Waffenlieferung an Nato-Partner De Maizière rechtfertigt Munitionslieferung für Libyen-Einsatz

Der Nato gehen in Libyen die Waffen aus und Deutschland verspricht, Munition zu liefern. Für die Opposition ist das eine Beteiligung am Kriegseinsatz durch die Hintertür, für Verteidigungsminister Thomas de Maizière "bewährter Bündnisalltag".

Von Nico Fried und Martin Winter

Die Bundesregierung will den Nato-Partnern im Libyen-Einsatz mit Munitionsnachschub helfen. "Wir haben eine Anfrage der zuständigen Nato-Logistik-Agentur Namsa erhalten und ich habe entschieden, sie positiv zu beantworten", sagte Verteidigungsminister Thomas de Maizière (CDU) der Süddeutschen Zeitung.

"Dies ist bewährter Bündnisalltag. So gleichen die Partner ihre logistischen Engpässe untereinander ständig aus", sagte der Minister. Er könne darin keine Beteiligung Deutschlands am Libyen-Einsatz durch die Hintertür erkennen: "Das ist ein normales Verfahren, so wie wir in Stäben der Nato mitarbeiten und Luftwaffenstützpunkte in Deutschland zur Verfügung stellen."

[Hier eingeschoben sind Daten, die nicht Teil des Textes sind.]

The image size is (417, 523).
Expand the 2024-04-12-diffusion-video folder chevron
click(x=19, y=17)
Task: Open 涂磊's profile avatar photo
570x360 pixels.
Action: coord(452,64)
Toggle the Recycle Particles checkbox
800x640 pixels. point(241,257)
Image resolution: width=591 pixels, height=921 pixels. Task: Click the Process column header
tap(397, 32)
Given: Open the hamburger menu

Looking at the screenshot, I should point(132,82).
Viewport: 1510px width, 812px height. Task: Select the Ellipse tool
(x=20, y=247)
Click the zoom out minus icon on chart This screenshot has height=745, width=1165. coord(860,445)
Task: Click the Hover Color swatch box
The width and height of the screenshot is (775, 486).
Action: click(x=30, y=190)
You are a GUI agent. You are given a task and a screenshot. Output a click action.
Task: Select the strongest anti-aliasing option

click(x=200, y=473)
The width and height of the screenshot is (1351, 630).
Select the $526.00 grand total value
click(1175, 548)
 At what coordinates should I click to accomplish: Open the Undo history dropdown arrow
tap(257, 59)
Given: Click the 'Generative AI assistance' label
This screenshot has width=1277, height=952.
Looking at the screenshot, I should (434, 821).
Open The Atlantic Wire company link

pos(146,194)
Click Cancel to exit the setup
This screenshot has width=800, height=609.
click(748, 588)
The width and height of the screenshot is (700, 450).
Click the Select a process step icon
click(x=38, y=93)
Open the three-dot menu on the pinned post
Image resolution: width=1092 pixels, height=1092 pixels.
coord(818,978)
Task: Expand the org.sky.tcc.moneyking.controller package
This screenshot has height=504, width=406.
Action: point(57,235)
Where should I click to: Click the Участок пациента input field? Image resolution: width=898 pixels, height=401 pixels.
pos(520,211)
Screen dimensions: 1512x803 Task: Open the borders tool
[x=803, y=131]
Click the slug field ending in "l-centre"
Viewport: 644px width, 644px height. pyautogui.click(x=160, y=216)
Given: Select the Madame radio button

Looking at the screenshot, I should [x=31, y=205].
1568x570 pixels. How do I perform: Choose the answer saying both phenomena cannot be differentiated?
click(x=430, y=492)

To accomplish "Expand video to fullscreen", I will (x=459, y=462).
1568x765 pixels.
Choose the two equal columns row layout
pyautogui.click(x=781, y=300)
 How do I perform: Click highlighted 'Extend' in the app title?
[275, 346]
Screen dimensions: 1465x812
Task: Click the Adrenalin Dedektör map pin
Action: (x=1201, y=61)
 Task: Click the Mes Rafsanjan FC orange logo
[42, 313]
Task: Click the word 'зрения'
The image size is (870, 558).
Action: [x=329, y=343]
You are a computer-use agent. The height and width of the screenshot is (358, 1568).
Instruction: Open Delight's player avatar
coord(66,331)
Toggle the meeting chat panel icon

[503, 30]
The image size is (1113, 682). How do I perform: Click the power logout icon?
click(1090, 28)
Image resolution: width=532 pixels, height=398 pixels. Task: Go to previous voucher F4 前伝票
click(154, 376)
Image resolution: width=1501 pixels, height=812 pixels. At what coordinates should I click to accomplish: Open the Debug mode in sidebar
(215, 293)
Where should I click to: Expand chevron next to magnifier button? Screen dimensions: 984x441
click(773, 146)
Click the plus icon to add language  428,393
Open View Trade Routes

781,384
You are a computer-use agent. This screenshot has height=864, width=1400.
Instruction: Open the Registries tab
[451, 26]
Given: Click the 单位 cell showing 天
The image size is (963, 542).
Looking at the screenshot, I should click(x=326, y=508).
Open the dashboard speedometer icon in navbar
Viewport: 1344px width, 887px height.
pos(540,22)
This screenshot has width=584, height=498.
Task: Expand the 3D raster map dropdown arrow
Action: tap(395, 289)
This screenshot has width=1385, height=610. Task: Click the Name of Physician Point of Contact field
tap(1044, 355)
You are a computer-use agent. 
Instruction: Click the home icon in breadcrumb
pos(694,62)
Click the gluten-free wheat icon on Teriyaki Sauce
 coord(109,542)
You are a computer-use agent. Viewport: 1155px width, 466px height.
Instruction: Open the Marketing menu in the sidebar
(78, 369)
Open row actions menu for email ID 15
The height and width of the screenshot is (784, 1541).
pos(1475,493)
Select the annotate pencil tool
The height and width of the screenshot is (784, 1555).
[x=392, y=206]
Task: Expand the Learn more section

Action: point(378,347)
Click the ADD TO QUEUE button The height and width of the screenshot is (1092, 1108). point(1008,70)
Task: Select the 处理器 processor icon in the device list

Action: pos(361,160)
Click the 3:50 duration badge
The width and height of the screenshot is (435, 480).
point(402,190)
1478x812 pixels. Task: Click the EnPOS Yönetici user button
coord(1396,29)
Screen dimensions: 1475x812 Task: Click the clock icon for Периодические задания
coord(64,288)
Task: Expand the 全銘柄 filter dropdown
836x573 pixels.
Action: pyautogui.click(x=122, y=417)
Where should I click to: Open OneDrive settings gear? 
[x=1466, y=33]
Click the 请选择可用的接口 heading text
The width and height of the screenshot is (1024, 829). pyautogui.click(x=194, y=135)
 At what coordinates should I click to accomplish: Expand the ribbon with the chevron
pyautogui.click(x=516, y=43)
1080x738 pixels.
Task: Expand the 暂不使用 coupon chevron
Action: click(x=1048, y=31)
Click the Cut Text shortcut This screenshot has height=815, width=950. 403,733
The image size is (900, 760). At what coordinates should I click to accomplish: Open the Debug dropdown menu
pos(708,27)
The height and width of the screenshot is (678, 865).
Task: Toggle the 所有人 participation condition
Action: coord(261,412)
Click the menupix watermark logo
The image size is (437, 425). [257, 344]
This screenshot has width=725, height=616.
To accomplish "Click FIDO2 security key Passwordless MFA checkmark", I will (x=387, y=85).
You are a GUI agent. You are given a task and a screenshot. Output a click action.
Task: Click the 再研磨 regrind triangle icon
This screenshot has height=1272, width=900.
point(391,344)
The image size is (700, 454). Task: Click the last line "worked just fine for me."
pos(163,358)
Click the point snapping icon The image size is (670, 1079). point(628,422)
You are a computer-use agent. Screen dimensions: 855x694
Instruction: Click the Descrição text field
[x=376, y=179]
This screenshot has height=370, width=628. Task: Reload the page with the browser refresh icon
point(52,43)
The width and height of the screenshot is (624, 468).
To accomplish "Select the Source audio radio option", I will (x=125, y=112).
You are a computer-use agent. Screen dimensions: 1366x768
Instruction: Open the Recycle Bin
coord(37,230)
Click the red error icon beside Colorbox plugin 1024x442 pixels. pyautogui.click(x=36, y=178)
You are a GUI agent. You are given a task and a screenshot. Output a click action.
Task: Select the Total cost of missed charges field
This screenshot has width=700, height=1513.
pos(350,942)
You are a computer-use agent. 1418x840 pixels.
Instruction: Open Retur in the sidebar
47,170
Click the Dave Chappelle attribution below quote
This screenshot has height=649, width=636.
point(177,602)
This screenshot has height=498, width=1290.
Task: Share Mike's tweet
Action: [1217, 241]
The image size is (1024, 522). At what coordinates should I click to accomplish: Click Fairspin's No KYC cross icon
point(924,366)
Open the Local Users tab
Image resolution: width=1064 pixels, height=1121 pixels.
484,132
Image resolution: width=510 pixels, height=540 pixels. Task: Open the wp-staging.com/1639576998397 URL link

Die Opposition warf der Regierung dagegen eine verlogene Libyen-Politik vor. "Es kann nicht angehen, dass Außenminister Guido Westerwelle erklärt, wir beteiligen uns am Libyen-Einsatz nicht und Verteidigungsminister Thomas de Maizière tut das Gegenteil", sagte der Grünen-Verteidigungspolitiker Omid Nouripour der Nachrichtenagentur Reuters. Ähnlich äußerten sich auch die Fachpolitiker von SPD und Linkspartei.

Die Bitte, den in Libyen kämpfenden Nato-Ländern mit Munition auszuhelfen, war in den vergangenen Tagen an alle Bündnispartner gerichtet worden. Offensichtlich wird vor allem in jenen Ländern die Luft-Boden-Munition knapp, die seit Beginn des Einsatzes im März die Hauptlast der Luftangriffe tragen. Dazu gehören aus Europa Frankreich und Großbritannien. Beide Länder hatten, gemeinsam mit den USA, schon von Mitte März an mit materialintensiven Luftschlägen in die Kämpfe in Libyen zwischen Oberst Muammar al-Gaddafi und den Rebellen in Bengasi eingegriffen.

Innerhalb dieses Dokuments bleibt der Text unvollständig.